Hepatology Digest: With nucleoside/nucleotide analogues treatment, what are the clinical criteria for diagnosis of antiviral resistance and how can we detect the antiviral resistant mutations, Professor Keeffe?
Prof. Keeffe: Well I think the traditional approach has been to have a baseline serum HBV DNA level and then you have to monitor the patient at some regular interval, probably initially every three months with repeated serum HBV DNA levels. They will typically fall with all of the oral antiviral agents and then will either become undetectable or will reach some low nadir level. As the patient is then monitored every three or six months, resistance is defined by so-called “breakthrough” when serum HBV DNA level will increase by more than one log. Now today in some countries although not everywhere around the world, we have access to actually measure for the resistant viral species through resistance testing. So that is often performed as a confirmatory test to see if there is a specific mutation to whichever agent is being utilized. There’s always a differential diagnosis when the serum HBV DNA level rises which is the fact that the patient may not be taking their medication, so in fact there is not a resistance virus they’ve simply become non-compliant for economic or personal reasons and are no longer taking their medication.
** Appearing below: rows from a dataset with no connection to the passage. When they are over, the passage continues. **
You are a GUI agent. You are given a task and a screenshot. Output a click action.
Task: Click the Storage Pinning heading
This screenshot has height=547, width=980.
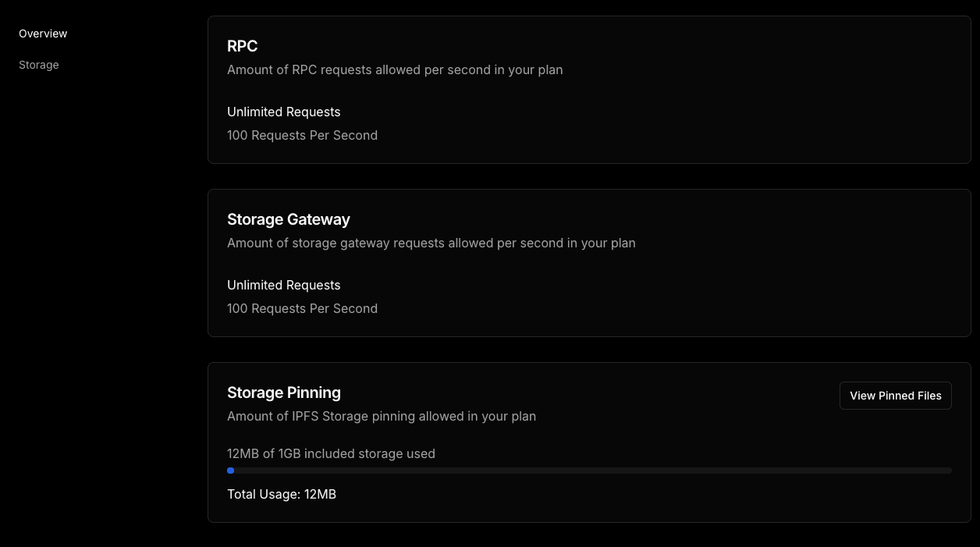click(283, 392)
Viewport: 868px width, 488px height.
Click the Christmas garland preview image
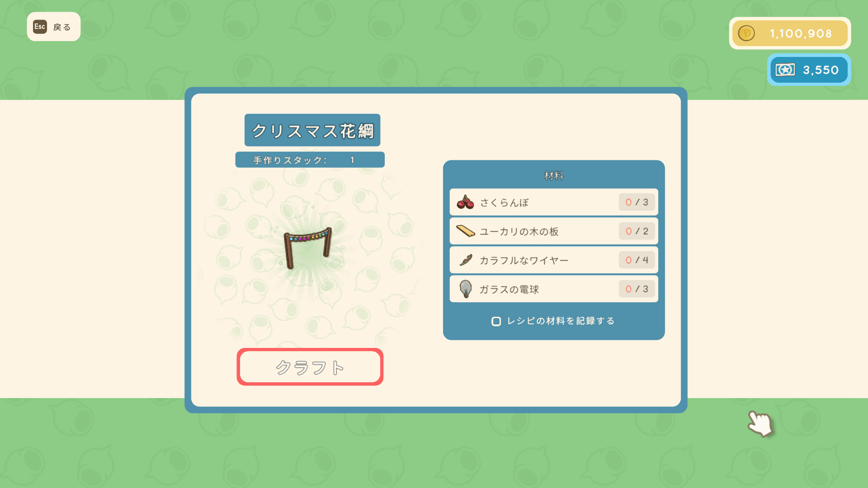pyautogui.click(x=308, y=247)
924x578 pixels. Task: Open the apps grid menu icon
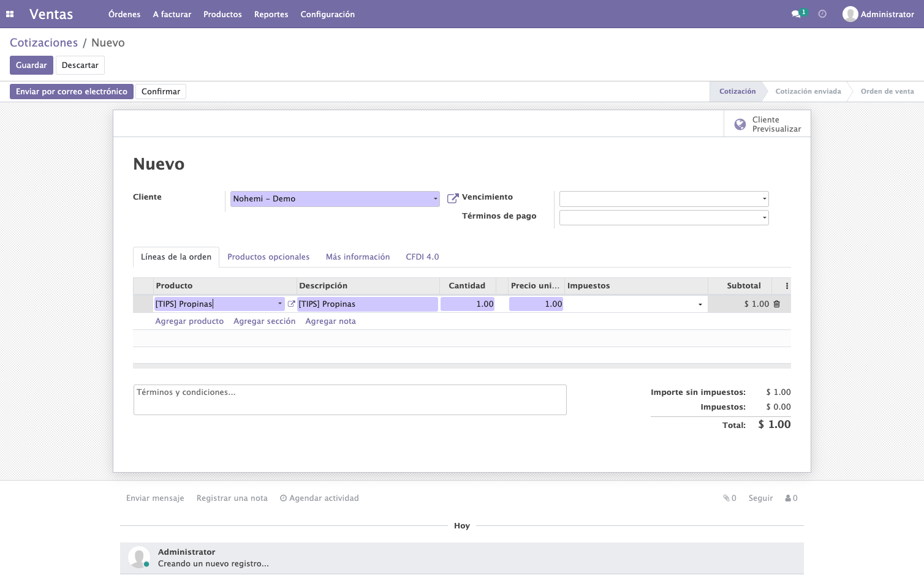click(x=10, y=14)
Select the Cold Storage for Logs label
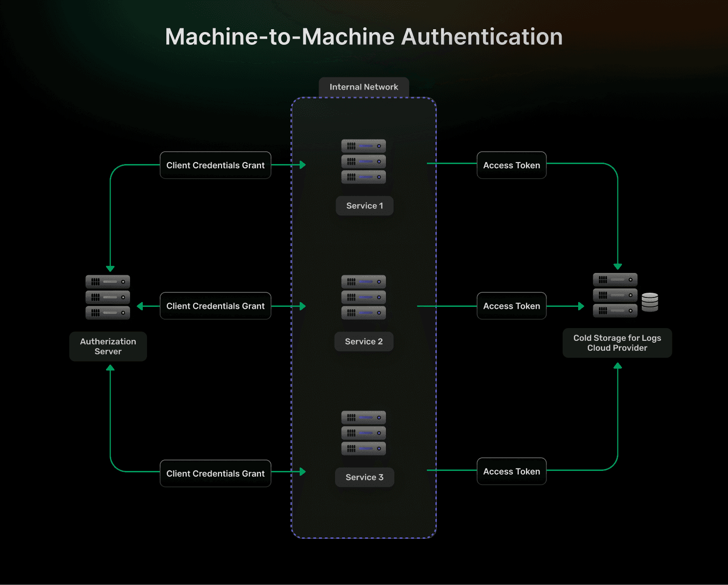Viewport: 728px width, 585px height. click(x=617, y=343)
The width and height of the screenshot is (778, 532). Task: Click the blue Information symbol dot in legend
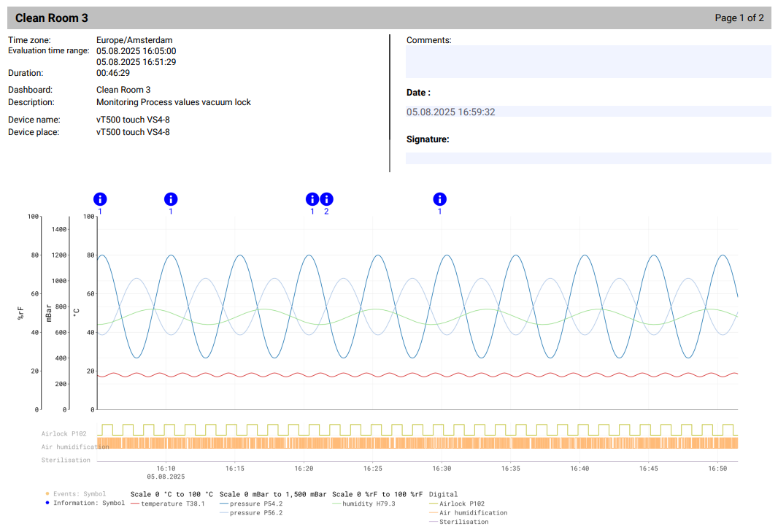tap(47, 503)
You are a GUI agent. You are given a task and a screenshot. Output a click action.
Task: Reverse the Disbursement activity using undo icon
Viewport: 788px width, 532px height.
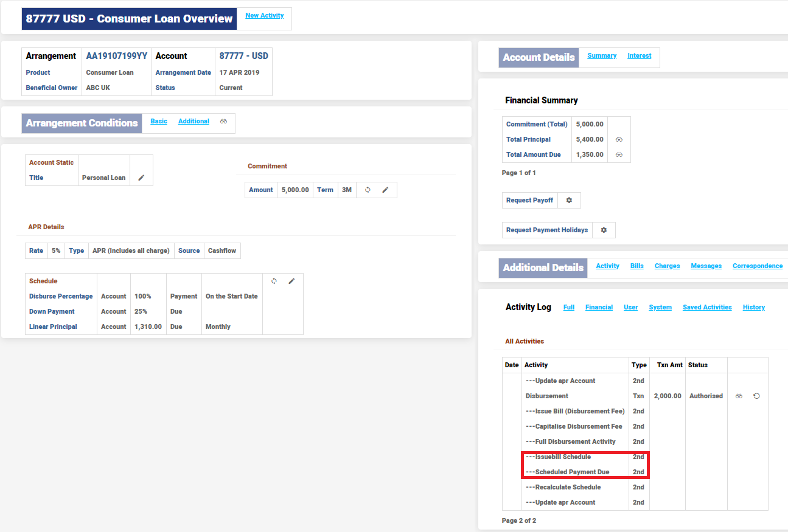[x=756, y=396]
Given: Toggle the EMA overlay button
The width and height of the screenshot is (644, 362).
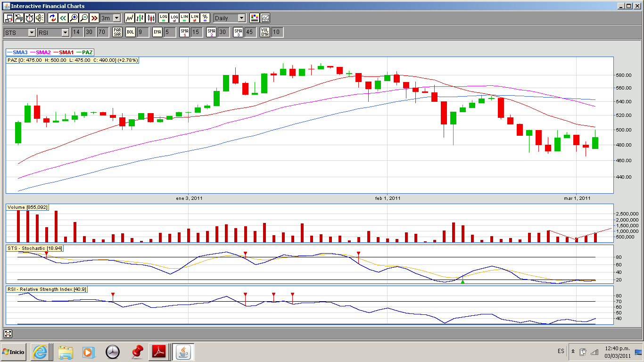Looking at the screenshot, I should tap(157, 32).
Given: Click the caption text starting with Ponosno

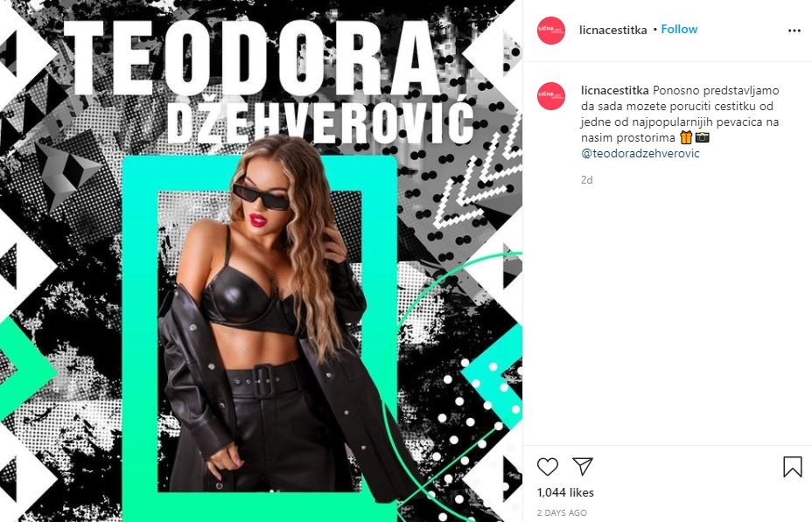Looking at the screenshot, I should (680, 115).
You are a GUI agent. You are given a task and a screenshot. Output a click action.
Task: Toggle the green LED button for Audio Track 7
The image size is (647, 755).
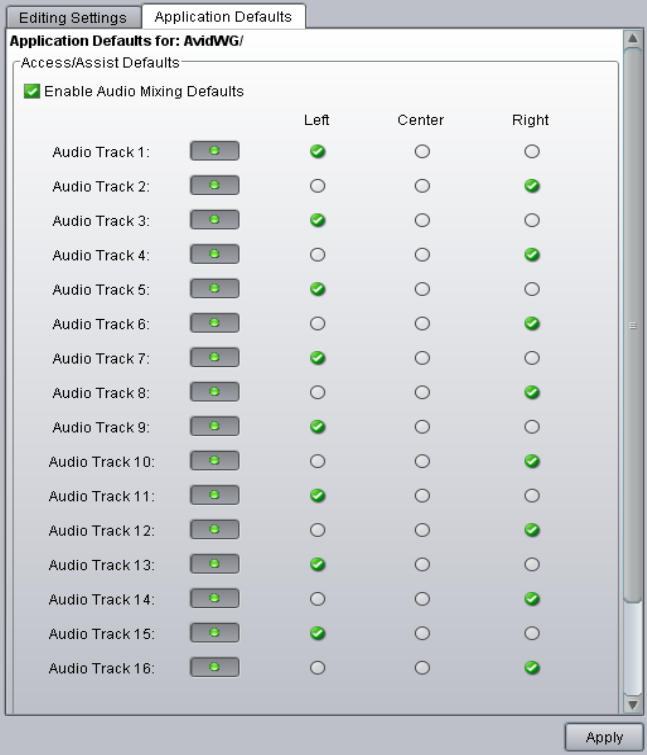215,358
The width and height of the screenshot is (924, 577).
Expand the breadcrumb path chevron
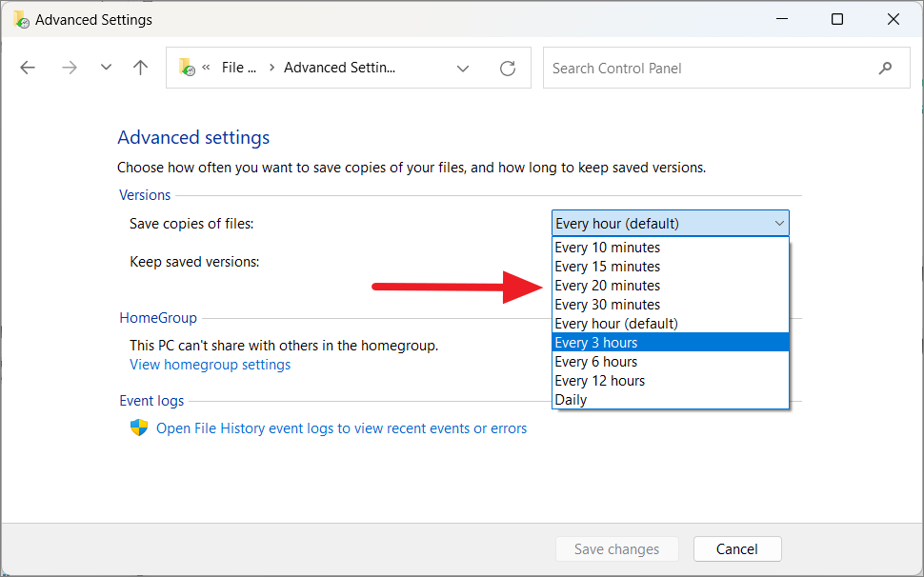[x=463, y=68]
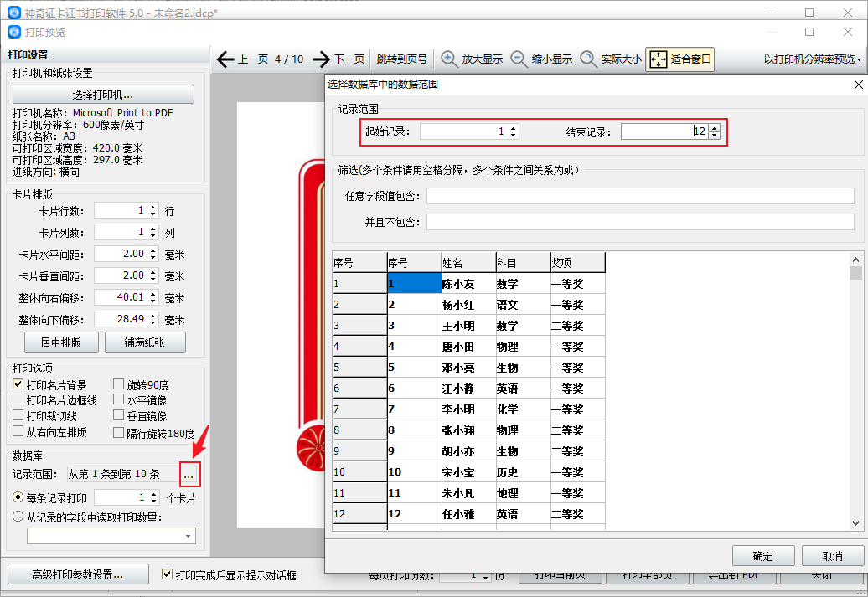The height and width of the screenshot is (597, 868).
Task: Click 选择打印机... button
Action: tap(103, 94)
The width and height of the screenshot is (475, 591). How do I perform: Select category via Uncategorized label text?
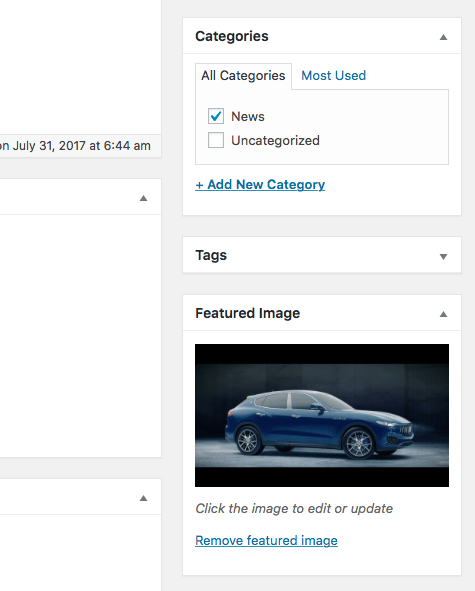(275, 141)
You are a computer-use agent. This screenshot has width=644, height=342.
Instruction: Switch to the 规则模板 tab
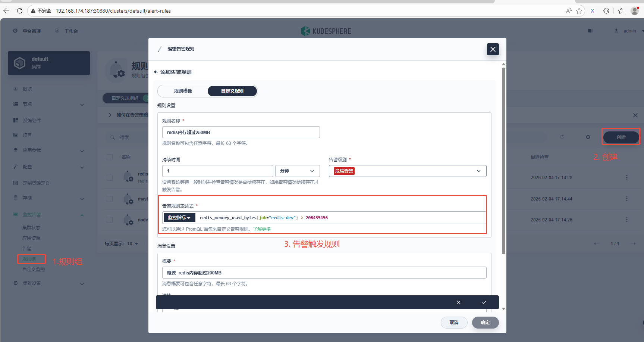coord(183,91)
Hepatology Digest: Professor Zhang, Professor Keeffe mentioned access to tests. Can you talk about the situation in China and testing and access in general. Can you speak about that?
Prof. Zhang: Yes, in China we also have the detection of HBV DNA done regularly about two or three months during the antiviral treatment especially in the big cities. But in some small cities or small hospitals, DNA commercial detection kits may not be available. Moreover, detection of genotypic mutation is not very popular in China because of the reagent. It is too expensive and not very popular but DNA detection it is quite popular. So we based it on the breakthrough of DNA to monitor the antiviral therapy and monitor the appearance of mutation.
Prof. Keeffe: And I think it’s perfectly adequate to do it that way. There’s a sequence of events that occurs when resistance develops and that is first of all the development of a resistant species that becomes the dominant virus within the patient. That’s followed by a raise in the serum HBV levels and then later a raise in the ALT level and potential clinical deterioration. So if one intervenes at the time there’s a rise in the HBV DNA level there is plenty of time to map out a new strategy on how to best manage the patient. Would you agree? I think it is perfectly adequate.